Api for an SPA

Disclaimer: I’m an author of http://absinthe-graphql.org/

We’ve had great success with GraphQL. To clarify questions about what differences exist between Absinthe and GraphQL-Elixir I’ll quote a recent mailing list post:

As you might expect, this has come up. Besides the “name” issue, there’s also the fact that the subject of GraphQL isn’t a simple topic, and it’s hard for new users to evaluate solutions adequately. I mentioned as much on Twitter during ElixirConf EU: https://twitter.com/wbruce/status/730778840310616064

From a technical perspective – as far as we can see – there are no advantages that graphql-elixir currently has over Absinthe. Absinthe is more complete, faster, checks for more errors (& at compilation time), has broader production usage, more discussion, better spec coverage, superior documentation, etc. Our needs to use it in production have really pushed us to develop features, hammer out bugs, and develop other integrations like Absinthe.Relay as more than just an item on a checklist.

The graphql-elixir team and our own are on amicable terms, and we discuss things regularly – but as the internals, approaches, and scopes of the projects are so different, at the current time, there’s not a plan to merge (from our perspective, there’s nothing from graphql-elixir that would make sense to, besides possibly some spec test cases).

Absinthe is by no means perfect. There is code in the main Absinthe project itself that could be improved, and there is a long list of features on our roadmap we would like to implement (projection, query complexity analysis, deferred queries, etc). We would definitely appreciate help there and in general, but it seems clear that the graphql-elixir team is going to continue to work on their separate implementation – a choice that I think is completely reasonable for them.

The question, really, is what the community chooses – and whether a “merged” version (even if just team merging) is the way forward. We have no plans to retire Absinthe’s source – it’s a critical production dependency for us – and, as I said, it doesn’t appear the graphl-elixir team has plans to close up shop either. In the meantime all that Ben and I can do is continue to improve Absinthe every day while we support our users and improve our own production infrastructure.

Whether the community makes an implicit choice or a specific project makes an explicit endorsement isn’t something we can control, but we’re always open to discussing the comparative benefits of our implementation, and collaborating on any way we can to better support GraphQL for Elixir developers.
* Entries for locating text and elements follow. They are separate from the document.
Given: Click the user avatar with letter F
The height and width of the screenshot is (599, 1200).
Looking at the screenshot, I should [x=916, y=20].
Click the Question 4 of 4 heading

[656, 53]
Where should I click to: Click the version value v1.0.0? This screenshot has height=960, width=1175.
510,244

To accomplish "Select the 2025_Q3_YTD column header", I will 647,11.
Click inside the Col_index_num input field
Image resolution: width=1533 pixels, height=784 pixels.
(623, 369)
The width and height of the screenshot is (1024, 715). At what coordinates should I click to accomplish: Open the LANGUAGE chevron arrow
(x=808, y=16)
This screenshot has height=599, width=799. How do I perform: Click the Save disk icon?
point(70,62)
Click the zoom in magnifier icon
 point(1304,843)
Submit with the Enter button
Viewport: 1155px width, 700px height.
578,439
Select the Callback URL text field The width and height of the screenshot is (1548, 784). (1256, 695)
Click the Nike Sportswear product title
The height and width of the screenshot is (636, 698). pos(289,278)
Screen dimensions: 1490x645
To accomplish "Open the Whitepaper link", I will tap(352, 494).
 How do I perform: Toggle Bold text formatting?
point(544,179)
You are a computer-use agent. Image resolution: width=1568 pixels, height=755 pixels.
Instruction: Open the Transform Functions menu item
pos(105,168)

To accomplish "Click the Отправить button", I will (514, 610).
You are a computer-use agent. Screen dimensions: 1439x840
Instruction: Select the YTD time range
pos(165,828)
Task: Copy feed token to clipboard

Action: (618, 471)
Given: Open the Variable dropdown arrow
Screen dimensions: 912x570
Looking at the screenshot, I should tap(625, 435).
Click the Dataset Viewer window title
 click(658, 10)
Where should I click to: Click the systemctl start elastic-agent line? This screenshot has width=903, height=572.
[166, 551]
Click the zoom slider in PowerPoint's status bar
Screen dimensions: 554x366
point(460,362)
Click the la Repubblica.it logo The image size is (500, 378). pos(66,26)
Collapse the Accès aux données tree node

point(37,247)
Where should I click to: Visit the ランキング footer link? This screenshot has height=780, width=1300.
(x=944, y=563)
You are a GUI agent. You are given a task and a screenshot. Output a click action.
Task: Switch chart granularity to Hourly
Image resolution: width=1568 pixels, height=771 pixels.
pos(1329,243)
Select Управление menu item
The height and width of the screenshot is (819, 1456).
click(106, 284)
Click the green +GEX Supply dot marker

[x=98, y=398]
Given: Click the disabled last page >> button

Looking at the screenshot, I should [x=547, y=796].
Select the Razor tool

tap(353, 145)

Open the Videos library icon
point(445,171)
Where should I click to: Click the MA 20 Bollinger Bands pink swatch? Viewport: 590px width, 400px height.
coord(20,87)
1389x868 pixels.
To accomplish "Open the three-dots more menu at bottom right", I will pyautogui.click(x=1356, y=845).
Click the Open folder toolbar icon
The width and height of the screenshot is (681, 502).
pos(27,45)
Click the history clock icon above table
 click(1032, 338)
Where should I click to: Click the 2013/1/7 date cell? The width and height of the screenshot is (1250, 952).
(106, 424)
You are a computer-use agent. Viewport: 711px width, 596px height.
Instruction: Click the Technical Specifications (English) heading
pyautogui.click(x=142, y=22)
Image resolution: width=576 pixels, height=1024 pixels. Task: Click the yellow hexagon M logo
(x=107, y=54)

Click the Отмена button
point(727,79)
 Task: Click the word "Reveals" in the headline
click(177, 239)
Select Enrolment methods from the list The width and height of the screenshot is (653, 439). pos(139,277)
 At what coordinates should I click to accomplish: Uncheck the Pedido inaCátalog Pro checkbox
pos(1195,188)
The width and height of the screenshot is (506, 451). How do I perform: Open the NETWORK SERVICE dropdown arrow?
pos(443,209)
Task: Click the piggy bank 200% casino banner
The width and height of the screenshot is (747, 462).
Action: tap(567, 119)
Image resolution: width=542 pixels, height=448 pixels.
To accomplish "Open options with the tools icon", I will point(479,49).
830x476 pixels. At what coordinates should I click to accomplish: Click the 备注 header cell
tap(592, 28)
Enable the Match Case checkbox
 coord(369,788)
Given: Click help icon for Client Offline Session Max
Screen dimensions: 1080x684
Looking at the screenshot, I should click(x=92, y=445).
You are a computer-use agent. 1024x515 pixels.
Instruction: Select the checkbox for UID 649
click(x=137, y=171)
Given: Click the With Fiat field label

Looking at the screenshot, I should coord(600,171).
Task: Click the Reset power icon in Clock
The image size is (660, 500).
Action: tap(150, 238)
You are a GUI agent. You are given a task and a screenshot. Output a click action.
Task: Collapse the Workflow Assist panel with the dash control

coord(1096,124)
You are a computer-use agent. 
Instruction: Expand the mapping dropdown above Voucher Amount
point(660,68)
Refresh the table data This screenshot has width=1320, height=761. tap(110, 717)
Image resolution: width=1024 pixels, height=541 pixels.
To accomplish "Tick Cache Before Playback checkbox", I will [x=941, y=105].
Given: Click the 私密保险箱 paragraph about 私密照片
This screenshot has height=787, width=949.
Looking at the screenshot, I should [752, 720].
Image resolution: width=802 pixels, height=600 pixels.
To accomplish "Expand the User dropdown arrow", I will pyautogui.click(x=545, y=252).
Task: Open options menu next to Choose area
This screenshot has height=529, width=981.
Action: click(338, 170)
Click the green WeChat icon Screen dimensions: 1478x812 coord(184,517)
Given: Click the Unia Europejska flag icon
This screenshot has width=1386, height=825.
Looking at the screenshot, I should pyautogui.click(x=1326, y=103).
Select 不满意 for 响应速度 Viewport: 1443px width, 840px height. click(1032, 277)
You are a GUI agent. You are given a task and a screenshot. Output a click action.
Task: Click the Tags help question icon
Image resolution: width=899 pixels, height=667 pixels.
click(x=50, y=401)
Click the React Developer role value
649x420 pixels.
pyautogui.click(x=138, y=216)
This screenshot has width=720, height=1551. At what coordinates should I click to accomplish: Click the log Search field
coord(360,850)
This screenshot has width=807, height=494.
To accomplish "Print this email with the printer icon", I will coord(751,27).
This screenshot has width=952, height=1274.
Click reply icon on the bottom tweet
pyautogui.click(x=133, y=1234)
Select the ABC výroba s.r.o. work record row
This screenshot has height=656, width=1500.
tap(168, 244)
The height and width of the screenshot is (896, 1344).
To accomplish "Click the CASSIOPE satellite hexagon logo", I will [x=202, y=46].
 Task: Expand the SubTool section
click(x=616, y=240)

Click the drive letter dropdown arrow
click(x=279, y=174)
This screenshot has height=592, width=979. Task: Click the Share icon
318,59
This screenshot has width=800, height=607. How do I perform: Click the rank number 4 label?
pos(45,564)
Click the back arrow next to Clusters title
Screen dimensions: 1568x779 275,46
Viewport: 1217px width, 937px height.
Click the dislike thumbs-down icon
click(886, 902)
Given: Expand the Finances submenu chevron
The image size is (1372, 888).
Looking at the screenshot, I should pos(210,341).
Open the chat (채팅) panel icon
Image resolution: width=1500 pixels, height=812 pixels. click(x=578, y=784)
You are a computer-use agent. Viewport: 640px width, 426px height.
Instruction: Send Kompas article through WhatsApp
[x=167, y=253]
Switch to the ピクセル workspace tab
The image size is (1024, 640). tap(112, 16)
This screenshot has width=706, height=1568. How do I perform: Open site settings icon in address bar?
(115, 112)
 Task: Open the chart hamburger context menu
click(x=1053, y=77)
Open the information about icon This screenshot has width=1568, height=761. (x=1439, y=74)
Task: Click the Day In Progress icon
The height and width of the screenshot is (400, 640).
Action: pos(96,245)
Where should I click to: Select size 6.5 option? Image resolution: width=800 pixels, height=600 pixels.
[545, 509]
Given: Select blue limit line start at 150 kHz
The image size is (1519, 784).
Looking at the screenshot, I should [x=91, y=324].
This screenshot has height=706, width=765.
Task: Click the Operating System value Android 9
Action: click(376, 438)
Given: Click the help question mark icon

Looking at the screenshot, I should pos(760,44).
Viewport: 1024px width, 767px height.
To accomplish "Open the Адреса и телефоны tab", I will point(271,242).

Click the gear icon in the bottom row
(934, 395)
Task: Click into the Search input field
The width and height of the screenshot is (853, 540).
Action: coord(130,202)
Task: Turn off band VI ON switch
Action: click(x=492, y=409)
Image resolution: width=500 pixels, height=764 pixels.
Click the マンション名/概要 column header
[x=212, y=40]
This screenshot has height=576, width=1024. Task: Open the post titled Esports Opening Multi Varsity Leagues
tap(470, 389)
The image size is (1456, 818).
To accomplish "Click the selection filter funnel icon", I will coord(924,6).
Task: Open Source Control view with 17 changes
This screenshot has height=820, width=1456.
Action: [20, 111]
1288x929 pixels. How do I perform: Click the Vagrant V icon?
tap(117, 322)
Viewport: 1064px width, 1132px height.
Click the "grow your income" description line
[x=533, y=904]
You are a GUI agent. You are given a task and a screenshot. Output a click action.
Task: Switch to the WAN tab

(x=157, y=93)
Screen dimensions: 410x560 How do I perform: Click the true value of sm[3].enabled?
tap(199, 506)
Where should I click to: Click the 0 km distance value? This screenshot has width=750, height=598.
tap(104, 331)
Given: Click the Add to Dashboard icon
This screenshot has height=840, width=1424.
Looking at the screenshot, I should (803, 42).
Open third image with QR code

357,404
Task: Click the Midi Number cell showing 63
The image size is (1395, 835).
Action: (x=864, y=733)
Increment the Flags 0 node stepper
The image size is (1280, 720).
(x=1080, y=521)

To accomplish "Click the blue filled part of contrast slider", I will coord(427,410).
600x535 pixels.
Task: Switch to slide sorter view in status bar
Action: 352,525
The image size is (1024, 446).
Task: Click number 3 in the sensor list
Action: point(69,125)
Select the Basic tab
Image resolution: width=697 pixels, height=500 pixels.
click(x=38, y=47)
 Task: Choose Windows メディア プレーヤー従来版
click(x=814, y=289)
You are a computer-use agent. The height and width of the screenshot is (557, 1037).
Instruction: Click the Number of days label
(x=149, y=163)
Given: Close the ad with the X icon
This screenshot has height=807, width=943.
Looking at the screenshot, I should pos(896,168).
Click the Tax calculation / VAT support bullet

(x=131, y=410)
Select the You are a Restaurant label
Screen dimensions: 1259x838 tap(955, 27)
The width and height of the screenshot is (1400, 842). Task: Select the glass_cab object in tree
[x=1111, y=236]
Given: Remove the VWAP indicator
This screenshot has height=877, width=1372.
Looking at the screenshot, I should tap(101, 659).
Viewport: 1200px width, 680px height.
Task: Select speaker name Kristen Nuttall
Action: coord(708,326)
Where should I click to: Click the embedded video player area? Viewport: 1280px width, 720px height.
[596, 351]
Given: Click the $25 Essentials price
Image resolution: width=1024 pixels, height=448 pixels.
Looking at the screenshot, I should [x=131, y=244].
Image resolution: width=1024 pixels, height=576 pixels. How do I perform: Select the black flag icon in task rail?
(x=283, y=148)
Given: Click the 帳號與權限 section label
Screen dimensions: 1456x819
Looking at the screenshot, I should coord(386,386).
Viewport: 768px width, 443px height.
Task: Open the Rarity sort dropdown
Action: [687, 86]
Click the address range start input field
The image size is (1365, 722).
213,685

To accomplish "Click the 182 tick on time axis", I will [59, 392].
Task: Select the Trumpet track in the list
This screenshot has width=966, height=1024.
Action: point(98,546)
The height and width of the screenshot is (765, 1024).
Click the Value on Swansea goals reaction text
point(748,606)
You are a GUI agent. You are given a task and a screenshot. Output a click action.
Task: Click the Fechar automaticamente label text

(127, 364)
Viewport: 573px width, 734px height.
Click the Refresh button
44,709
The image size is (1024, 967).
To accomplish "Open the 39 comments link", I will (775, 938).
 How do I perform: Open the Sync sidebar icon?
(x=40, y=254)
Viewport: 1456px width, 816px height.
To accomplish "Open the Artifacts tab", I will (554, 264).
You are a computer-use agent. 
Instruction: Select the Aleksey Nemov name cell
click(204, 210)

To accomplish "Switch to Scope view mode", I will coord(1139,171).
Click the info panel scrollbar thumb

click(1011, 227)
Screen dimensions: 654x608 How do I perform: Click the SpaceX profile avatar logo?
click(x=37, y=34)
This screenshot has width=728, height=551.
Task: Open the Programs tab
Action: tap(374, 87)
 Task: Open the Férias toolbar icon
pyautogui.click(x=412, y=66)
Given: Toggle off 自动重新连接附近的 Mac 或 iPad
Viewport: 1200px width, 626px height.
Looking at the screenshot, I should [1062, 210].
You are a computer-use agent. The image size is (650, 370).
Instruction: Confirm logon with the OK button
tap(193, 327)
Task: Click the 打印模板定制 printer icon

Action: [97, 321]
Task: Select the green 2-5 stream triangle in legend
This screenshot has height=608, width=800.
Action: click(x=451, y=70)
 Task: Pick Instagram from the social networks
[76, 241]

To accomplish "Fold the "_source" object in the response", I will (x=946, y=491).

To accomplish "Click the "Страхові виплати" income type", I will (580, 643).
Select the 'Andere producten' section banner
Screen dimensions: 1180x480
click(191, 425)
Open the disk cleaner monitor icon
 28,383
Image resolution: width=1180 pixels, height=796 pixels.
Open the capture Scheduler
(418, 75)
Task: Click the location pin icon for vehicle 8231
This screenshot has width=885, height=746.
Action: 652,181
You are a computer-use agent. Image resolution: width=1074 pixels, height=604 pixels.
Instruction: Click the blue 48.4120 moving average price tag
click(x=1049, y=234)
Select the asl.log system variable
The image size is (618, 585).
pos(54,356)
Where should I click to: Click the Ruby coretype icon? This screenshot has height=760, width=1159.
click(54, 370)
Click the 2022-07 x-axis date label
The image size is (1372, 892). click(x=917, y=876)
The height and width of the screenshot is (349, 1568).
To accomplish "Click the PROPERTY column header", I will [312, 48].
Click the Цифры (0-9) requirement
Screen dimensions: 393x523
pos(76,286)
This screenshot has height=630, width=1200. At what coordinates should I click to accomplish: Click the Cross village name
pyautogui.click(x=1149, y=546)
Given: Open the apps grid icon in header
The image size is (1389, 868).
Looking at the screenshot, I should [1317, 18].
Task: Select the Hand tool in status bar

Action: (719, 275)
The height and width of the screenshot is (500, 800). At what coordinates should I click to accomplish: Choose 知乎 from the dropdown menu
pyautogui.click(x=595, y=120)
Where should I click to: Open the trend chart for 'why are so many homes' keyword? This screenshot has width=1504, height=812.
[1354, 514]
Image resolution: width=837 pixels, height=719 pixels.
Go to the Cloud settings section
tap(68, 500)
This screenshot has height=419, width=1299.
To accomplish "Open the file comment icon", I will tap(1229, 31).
If anyone’s interested, you can find Absinthe at http://absinthe-graphql.org, and our Slack chat via http://absinthe-graphql.org/community

Cheers,
Bruce (& Ben)

With respect to GraphQL itself, we’ve found it to be a great experience. From a developer perspective, strong typing on the inputs and outputs of the API removes tons of boilerplate you usually have around checking parameters, parsing stuff like dates / times / geolocation coordinates, and walking nested maps with string keys.

It’s also been great from the perspective of coordinating front end and backend teams. You simply agree on the kind of documents you want to work with. Then you just write some tests with those documents, and when they pass, you’re good to go!